>> BEGIN The input
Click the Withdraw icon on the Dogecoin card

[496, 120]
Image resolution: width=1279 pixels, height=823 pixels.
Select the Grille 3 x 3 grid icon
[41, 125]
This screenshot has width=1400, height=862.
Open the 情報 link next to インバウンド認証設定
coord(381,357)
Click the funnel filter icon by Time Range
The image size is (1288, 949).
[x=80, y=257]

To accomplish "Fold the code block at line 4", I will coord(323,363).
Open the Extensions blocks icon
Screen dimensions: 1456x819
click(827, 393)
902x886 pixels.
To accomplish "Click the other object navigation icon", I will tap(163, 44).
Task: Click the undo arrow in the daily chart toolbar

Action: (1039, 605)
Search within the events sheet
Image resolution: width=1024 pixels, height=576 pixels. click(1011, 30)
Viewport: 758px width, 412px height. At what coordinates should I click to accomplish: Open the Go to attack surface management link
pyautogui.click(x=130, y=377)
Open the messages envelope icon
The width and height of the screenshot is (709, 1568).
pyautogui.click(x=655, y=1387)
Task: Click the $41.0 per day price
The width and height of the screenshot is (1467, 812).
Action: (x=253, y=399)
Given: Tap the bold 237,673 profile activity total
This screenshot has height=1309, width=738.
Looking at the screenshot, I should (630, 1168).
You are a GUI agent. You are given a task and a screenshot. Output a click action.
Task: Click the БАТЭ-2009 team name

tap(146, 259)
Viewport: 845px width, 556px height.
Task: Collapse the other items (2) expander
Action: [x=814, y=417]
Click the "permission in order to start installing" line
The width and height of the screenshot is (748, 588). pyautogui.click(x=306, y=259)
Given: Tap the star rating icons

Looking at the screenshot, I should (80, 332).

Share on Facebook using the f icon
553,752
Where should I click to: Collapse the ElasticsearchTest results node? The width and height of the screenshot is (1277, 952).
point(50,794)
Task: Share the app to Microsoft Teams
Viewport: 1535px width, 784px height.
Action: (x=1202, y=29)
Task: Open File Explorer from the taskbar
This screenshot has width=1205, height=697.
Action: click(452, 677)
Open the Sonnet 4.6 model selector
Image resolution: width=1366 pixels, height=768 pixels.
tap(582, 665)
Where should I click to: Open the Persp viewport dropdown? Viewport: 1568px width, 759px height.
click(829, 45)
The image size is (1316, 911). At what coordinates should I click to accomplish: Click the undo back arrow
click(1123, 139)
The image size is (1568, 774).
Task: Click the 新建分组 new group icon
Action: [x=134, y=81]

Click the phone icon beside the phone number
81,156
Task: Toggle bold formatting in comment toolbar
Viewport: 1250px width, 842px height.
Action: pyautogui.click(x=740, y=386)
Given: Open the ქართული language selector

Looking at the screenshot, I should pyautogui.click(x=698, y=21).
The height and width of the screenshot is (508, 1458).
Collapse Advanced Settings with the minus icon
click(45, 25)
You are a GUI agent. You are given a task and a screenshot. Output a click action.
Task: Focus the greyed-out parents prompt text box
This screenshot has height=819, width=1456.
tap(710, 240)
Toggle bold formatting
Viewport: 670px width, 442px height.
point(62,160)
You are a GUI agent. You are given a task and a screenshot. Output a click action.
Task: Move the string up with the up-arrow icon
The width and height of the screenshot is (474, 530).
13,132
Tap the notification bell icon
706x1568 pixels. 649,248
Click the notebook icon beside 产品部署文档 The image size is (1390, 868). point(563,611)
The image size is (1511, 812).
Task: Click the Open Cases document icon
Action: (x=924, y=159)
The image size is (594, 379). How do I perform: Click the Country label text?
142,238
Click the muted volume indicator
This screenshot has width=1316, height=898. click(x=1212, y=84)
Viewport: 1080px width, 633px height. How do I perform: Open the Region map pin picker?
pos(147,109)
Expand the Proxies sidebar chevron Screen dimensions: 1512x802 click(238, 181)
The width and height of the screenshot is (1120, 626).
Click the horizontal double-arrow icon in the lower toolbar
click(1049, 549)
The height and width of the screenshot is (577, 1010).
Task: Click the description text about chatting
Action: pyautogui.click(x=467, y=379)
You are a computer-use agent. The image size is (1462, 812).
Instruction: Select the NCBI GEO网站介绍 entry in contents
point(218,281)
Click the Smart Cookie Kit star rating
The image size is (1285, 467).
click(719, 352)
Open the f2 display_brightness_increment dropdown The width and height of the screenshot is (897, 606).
>> END The input
Change every "Dogecoin" in the items above to "Litecoin" and leave everything else exactly the same.

Written answer>
Click the Withdraw icon on the Litecoin card

[496, 120]
Image resolution: width=1279 pixels, height=823 pixels.
Select the Grille 3 x 3 grid icon
[41, 125]
This screenshot has width=1400, height=862.
Open the 情報 link next to インバウンド認証設定
coord(381,357)
Click the funnel filter icon by Time Range
The image size is (1288, 949).
[x=80, y=257]

To accomplish "Fold the code block at line 4", I will coord(323,363).
Open the Extensions blocks icon
Screen dimensions: 1456x819
click(827, 393)
902x886 pixels.
To accomplish "Click the other object navigation icon", I will tap(163, 44).
Task: Click the undo arrow in the daily chart toolbar

Action: (1039, 605)
Search within the events sheet
Image resolution: width=1024 pixels, height=576 pixels. click(1011, 30)
Viewport: 758px width, 412px height. At what coordinates should I click to accomplish: Open the Go to attack surface management link
pyautogui.click(x=130, y=377)
Open the messages envelope icon
The width and height of the screenshot is (709, 1568).
pyautogui.click(x=655, y=1387)
Task: Click the $41.0 per day price
The width and height of the screenshot is (1467, 812).
Action: (x=253, y=399)
Given: Tap the bold 237,673 profile activity total
This screenshot has height=1309, width=738.
Looking at the screenshot, I should (630, 1168).
You are a GUI agent. You are given a task and a screenshot. Output a click action.
Task: Click the БАТЭ-2009 team name

tap(146, 259)
Viewport: 845px width, 556px height.
Task: Collapse the other items (2) expander
Action: [x=814, y=417]
Click the "permission in order to start installing" line
The width and height of the screenshot is (748, 588). pyautogui.click(x=306, y=259)
Given: Tap the star rating icons

Looking at the screenshot, I should (80, 332).

Share on Facebook using the f icon
553,752
Where should I click to: Collapse the ElasticsearchTest results node? The width and height of the screenshot is (1277, 952).
point(50,794)
Task: Share the app to Microsoft Teams
Viewport: 1535px width, 784px height.
Action: (x=1202, y=29)
Task: Open File Explorer from the taskbar
This screenshot has width=1205, height=697.
Action: click(452, 677)
Open the Sonnet 4.6 model selector
Image resolution: width=1366 pixels, height=768 pixels.
tap(582, 665)
Where should I click to: Open the Persp viewport dropdown? Viewport: 1568px width, 759px height.
click(829, 45)
The image size is (1316, 911). At what coordinates should I click to accomplish: Click the undo back arrow
click(1123, 139)
The image size is (1568, 774).
Task: Click the 新建分组 new group icon
Action: [x=134, y=81]

Click the phone icon beside the phone number
81,156
Task: Toggle bold formatting in comment toolbar
Viewport: 1250px width, 842px height.
Action: pyautogui.click(x=740, y=386)
Given: Open the ქართული language selector

Looking at the screenshot, I should pyautogui.click(x=698, y=21).
The height and width of the screenshot is (508, 1458).
Collapse Advanced Settings with the minus icon
click(45, 25)
You are a GUI agent. You are given a task and a screenshot. Output a click action.
Task: Focus the greyed-out parents prompt text box
This screenshot has height=819, width=1456.
tap(710, 240)
Toggle bold formatting
Viewport: 670px width, 442px height.
point(62,160)
You are a GUI agent. You are given a task and a screenshot. Output a click action.
Task: Move the string up with the up-arrow icon
The width and height of the screenshot is (474, 530).
13,132
Tap the notification bell icon
706x1568 pixels. 649,248
Click the notebook icon beside 产品部署文档 The image size is (1390, 868). point(563,611)
The image size is (1511, 812).
Task: Click the Open Cases document icon
Action: (x=924, y=159)
The image size is (594, 379). How do I perform: Click the Country label text?
142,238
Click the muted volume indicator
This screenshot has width=1316, height=898. click(x=1212, y=84)
Viewport: 1080px width, 633px height. How do I perform: Open the Region map pin picker?
pos(147,109)
Expand the Proxies sidebar chevron Screen dimensions: 1512x802 click(238, 181)
The width and height of the screenshot is (1120, 626).
Click the horizontal double-arrow icon in the lower toolbar
click(1049, 549)
The height and width of the screenshot is (577, 1010).
Task: Click the description text about chatting
Action: pyautogui.click(x=467, y=379)
You are a computer-use agent. The image size is (1462, 812).
Instruction: Select the NCBI GEO网站介绍 entry in contents
point(218,281)
Click the Smart Cookie Kit star rating
The image size is (1285, 467).
click(719, 352)
Open the f2 display_brightness_increment dropdown The width and height of the screenshot is (897, 606).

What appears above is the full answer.